━━ Source document

This will require a fixup for the following patch where a retval from 
anon_vma_close() can also return without vma locked even though 
keep_locked == true.

How does vma_merge() handle that error wrt vm_raw_write_begin(vma)?

> @@ -1132,12 +1133,13 @@ can_vma_merge_after(struct vm_area_struct *vma, unsigned long vm_flags,
>   * parameter) may establish ptes with the wrong permissions of NNNN
>   * instead of the right permissions of XXXX.
>   */
> -struct vm_area_struct *vma_merge(struct mm_struct *mm,
> +struct vm_area_struct *__vma_merge(struct mm_struct *mm,
>  			struct vm_area_struct *prev, unsigned long addr,
>  			unsigned long end, unsigned long vm_flags,
>  			struct anon_vma *anon_vma, struct file *file,
>  			pgoff_t pgoff, struct mempolicy *policy,
> -			struct vm_userfaultfd_ctx vm_userfaultfd_ctx)
> +			struct vm_userfaultfd_ctx vm_userfaultfd_ctx,
> +			bool keep_locked)
>  {
>  	pgoff_t pglen = (end - addr) >> PAGE_SHIFT;
>  	struct vm_area_struct *area, *next;
> @@ -1185,10 +1187,11 @@ struct vm_area_struct *vma_merge(struct mm_struct *mm,
>  							/* cases 1, 6 */
>  			err = __vma_adjust(prev, prev->vm_start,
>  					 next->vm_end, prev->vm_pgoff, NULL,
> -					 prev);
> +					 prev, keep_locked);
>  		} else					/* cases 2, 5, 7 */
>  			err = __vma_adjust(prev, prev->vm_start,
> -					 end, prev->vm_pgoff, NULL, prev);
> +					   end, prev->vm_pgoff, NULL, prev,
> +					   keep_locked);
>  		if (err)
>  			return NULL;
>  		khugepaged_enter_vma_merge(prev, vm_flags);
> @@ -1205,10 +1208,12 @@ struct vm_area_struct *vma_merge(struct mm_struct *mm,
>  					     vm_userfaultfd_ctx)) {
>  		if (prev && addr < prev->vm_end)	/* case 4 */
>  			err = __vma_adjust(prev, prev->vm_start,
> -					 addr, prev->vm_pgoff, NULL, next);
> +					 addr, prev->vm_pgoff, NULL, next,
> +					 keep_locked);
>  		else {					/* cases 3, 8 */
>  			err = __vma_adjust(area, addr, next->vm_end,
> -					 next->vm_pgoff - pglen, NULL, next);
> +					 next->vm_pgoff - pglen, NULL, next,
> +					 keep_locked);
>  			/*
>  			 * In case 3 area is already equal to next and
>  			 * this is a noop, but in case 8 "area" has
> @@ -3163,9 +3168,20 @@ struct vm_area_struct *copy_vma(struct vm_area_struct **vmap,
>  
>  	if (find_vma_links(mm, addr, addr + len, &prev, &rb_link, &rb_parent))

━━━━
━━ Material supplied

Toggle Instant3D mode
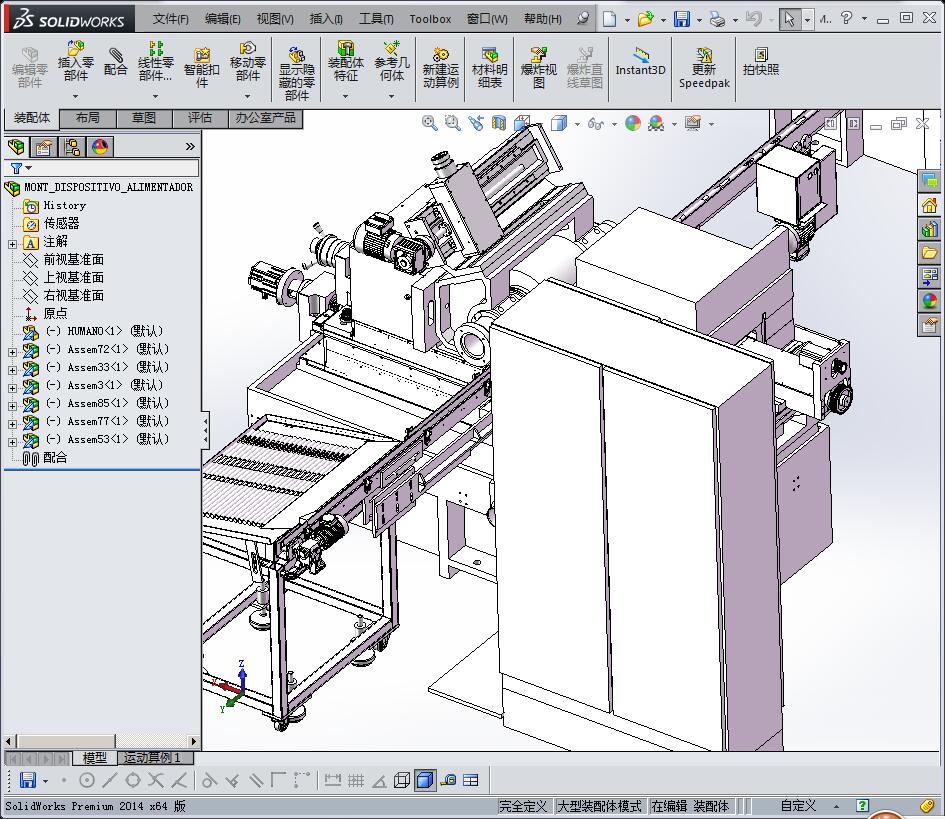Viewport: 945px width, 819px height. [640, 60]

━━━━
━━ Material supplied

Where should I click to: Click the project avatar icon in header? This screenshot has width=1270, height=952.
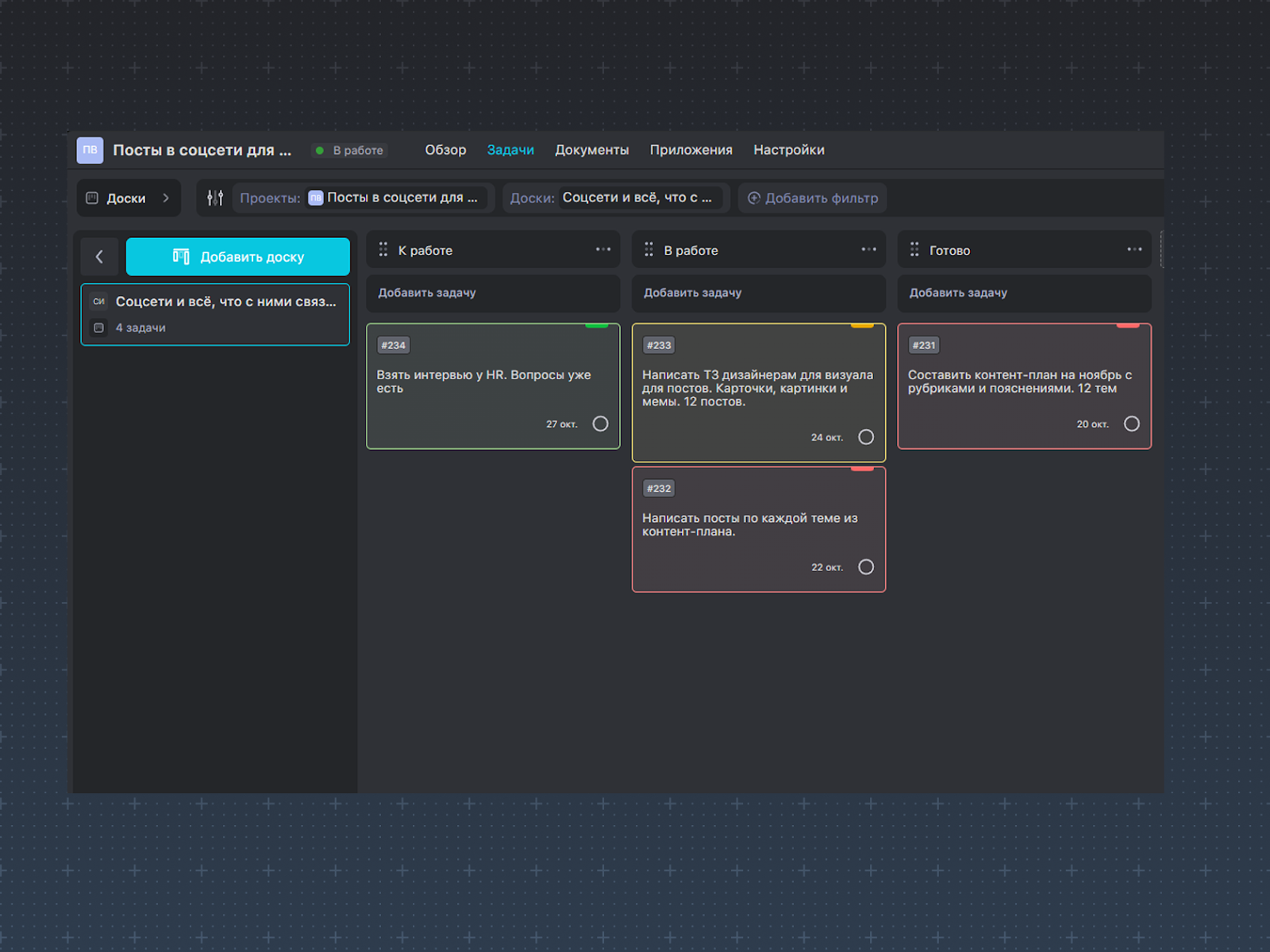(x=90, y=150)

━━━━

Answer these from the patch discussion:
(a) What parameter, with its type, does the patch add to the signature of __vma_merge?
(b) If __vma_adjust returns an error in the branch for cases 2, 5, 7, what value is returned?
(c) What condition selects case 4?

(a) bool keep_locked
(b) NULL
(c) prev && addr < prev->vm_end